With the aim of portraying the global threats that the territory faces and the lines of action adopted to face them, the GAR-SI Sahel project has brought together three key figures in a webinar that have offered a clear image of the territory’s situation: The General of the Civil Guard Division and director of the GAR-SI Sahel project Francisco Espinosa, the Programme Manager of the European Union Emergency Trust Fund for Africa Cristina de Lorenzo, and the director of the FIIAPP Department of Justice and Security Mariano Guillén.
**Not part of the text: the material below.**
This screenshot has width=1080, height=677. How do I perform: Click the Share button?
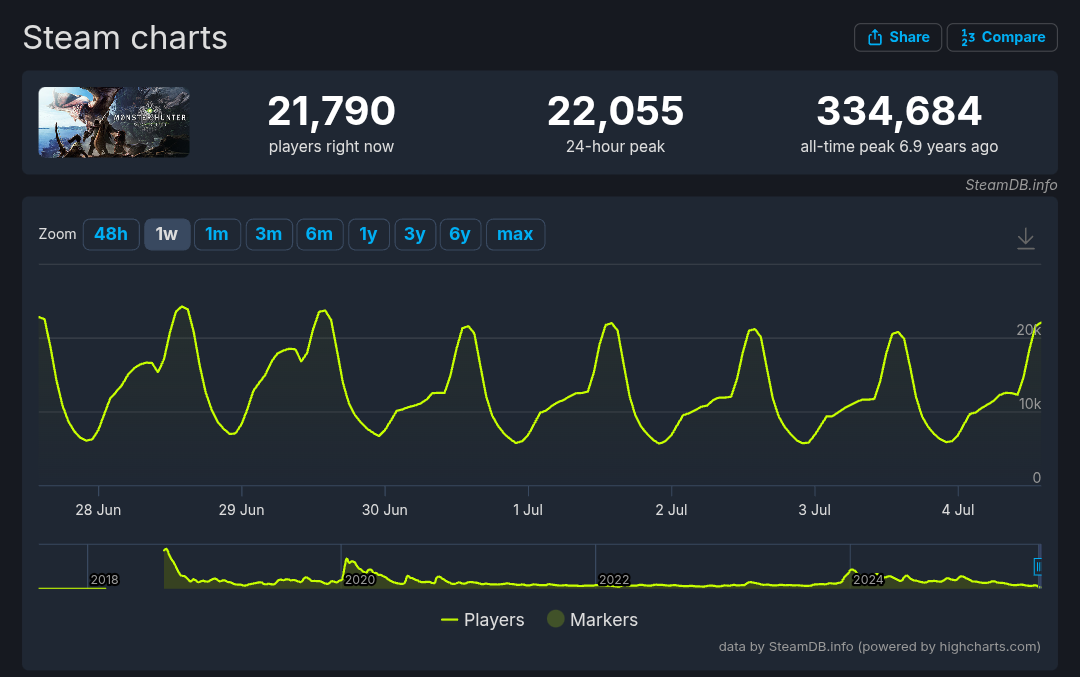tap(898, 37)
The webinar started with a presentation of the project in which General Espinosa explained that GAR-SI-Sahel is a project financed by the European Union and managed by FIIAPP that works to improve the security of the Sahel countries: Mauritania, Burkina Faso, Mali, Niger, Senegal, Chad. In this sense, the General highlighted the importance of the joint work that the project carries out with the gendarmeries of each country. “The variety of missions that the units can carry out, from proximity police to fighting terrorism, is one of the keys to the project.”
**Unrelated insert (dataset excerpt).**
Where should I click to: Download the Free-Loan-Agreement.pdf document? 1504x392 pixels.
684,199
Espinosa also wanted to stress that, despite the coronavirus, the GAR-SI Sahel remains on course. “In some countries such as Burkina Faso or Mali, the GAR-SI units (Rapid Action Group in the Sahel) are working because they are capable of adapting to new situations such as the pandemic,” explained Espinosa.
For his part, the Director of Justice and Security of the FIIAPP explained the Foundation’s efforts to continue working despite the health crisis: “We have worked hard to strengthen governance capacities in the countries where we work.” In this sense, Guillén stressed the role of the European Union in providing a global response to the pandemic by mentioning Team Europe, an initiative to strengthen the work of partner countries to combat the health crisis and its consequences. Guillén also underlined the relevance of the security-development pairing, to which the GAR-SI Sahel project actively contributes, he explained.
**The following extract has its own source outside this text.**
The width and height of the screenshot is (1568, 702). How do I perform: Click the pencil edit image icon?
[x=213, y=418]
Finally, the Programme Manager of the European Union Emergency Trust Fund, Cristina de Lorenzo, offered a European view of the situation in the territory: “As the person in charge of monitoring the project, I have travelled to the project countries and have been able to see how work is carried out in each country, taking into account their particularities, and I have seen the unfailing effort of the entire team to adapt to the daily reality of each country.” De Lorenzo also highlighted the relevance of the human rights training offered by the project, “a fundamental element for the European Union”, she concluded.